Michael was a natural performer, funny and quick on his feet. He was full of stories of his scrappy young days as a standup comedian in New York, experience which he put to good use in the show. Here we are doing the opening skit for the Brooklyn show, in which Michael scandalizes me with revelations about video-game versions of Newbery-winning books, which eventually culminates in a song-and-dance encouraging folks to make their 90-Second Newberys as weird as possible, all sung to the tune of “Make A Man Out Of You” from the Disney classic Mulan:

This year, thanks to the great planning and support of the NYPL’s Tali Stozenberg-Myers, Emily Krell, Beth Dukes, Arden Armbruster, and Serena Rockower, and the BPL’s Brandon Graham and Paquita Campoverde, we had more New York entries than ever—more movies than we could show even in these two screenings! The screenings always work best when there’s lots of local participation, and the New York Public Library and Brooklyn Public Library really delivered this year. (Both libraries also set up opportunities for me to do presentations to kids from schools and after-school programs in the days leading up to the screenings, which I really enjoyed!)

And of course, thanks to all the young filmmakers, and their parents and teachers and others who supported their creative efforts!

Let’s take a look at some of those local entries that we featured at the New York Public Library and Brooklyn Public Library screenings. First: Brooklyn!

90-Second Newbery veteran Violet W. returns for another year, this time with an animated paper cut-out puppets version of Scott O’Dell’s 1961 Newbery Medal winner Island of the Blue Dolphins:

The judges on the 90-Second Newbery website said Violet’s movie was “beautifully done, a real masterpiece! The paper puppets were elaborately detailed and the sets they moved through were satisfyingly layered and rich.” You can read their full review here.

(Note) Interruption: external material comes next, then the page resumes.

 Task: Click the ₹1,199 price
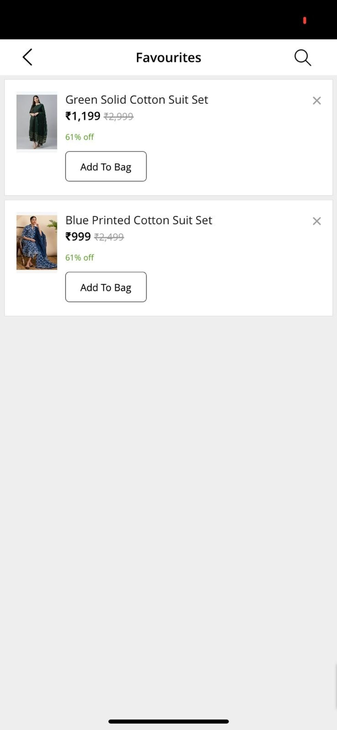[x=83, y=116]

For the past few years, siblings Jillian and Joseph Parrino have been consistently making great movies for the 90-Second Newbery, often with very clever twists. This year was no exception. Jillian adapted Polly Horvath’s 2002 Honor Book Everything on a Waffle, literally on a waffle:

The judges wrote in part “This is the kind of bizarre, inventive twist that is perfect for the 90-Second Newbery. The illustrations on the waffle were expressive and served as a great visual complement to the brisk, skillful voiceover narration . . . Entertaining and offbeat!” You can read their full review here.

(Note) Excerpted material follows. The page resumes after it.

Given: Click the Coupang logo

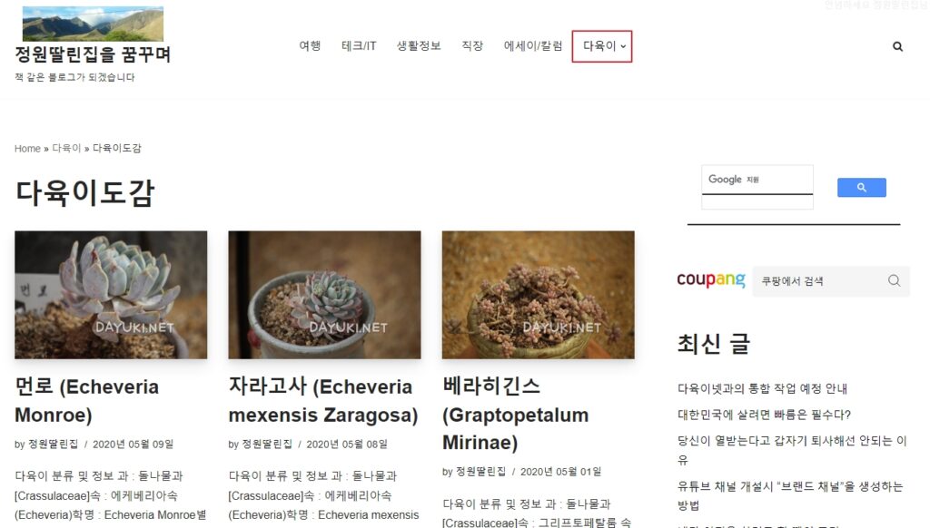Looking at the screenshot, I should tap(710, 279).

Not to be outdone, Jillian’s brother Joseph adapted Margi Preus’ 2011 Honor Book Heart of a Samurai in animated form:

The judges said, “The illustrations were bracingly stark and bold, telling the story with simple vividness . . . This movie is idiosyncratic and original in all the right ways.” Read their full review here.

I’m glad so many library branches got in the act of making movies this year. For instance, here’s E.B. White’s 1953 Honor Book Charlotte’s Web, as adapted by the Clarendon Branch of the Brooklyn Public Library:

As the judges said, “Charming illustrations and a super-fast, super-efficient retelling of the story! I liked the punchy, direct script . . . Using the Scratch programming language to make the movie was an ingenious move.” Read their full review here.

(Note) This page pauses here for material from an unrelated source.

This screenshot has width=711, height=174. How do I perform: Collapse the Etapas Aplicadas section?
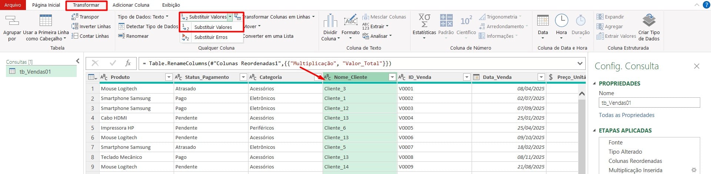(x=595, y=131)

The Canarsie Branch of the Brooklyn Public Library did their own adaptation of Charlotte’s Web, by Baby Benny, Baby Jayni, Leila A., Marie I., Morgan L., Thom O. J., Yosef A., Cassie H., and Julia L.:

As the judges said, “I liked the contrast between the pictures of the cute kids and the occasionally brutal voiceover (‘Wilbur! We’re gonna KILL you!’) . . . fun to watch, lots of good stuff here!” Read their full review here.

The Central Library of Brooklyn also did a movie! This one was an adaptation of Arnold Lobel’s 1973 Honor Book Frog and Toad Together, by Kye T., Angie W., Lizzy A., Onaje G-S., Niemah B., Raymond MdO, Selin Y., Izni S., Kelly B., and Tyler M.:

As the judges said, “Funny, at times ingenious . . . lots of clever, inventive, funny touches, like when Toad’s face is covered with the crumbs of eaten cookies, or when the cookies themselves come to life and start dancing around, pleading ‘eat me! eat me!'” Read their full review here.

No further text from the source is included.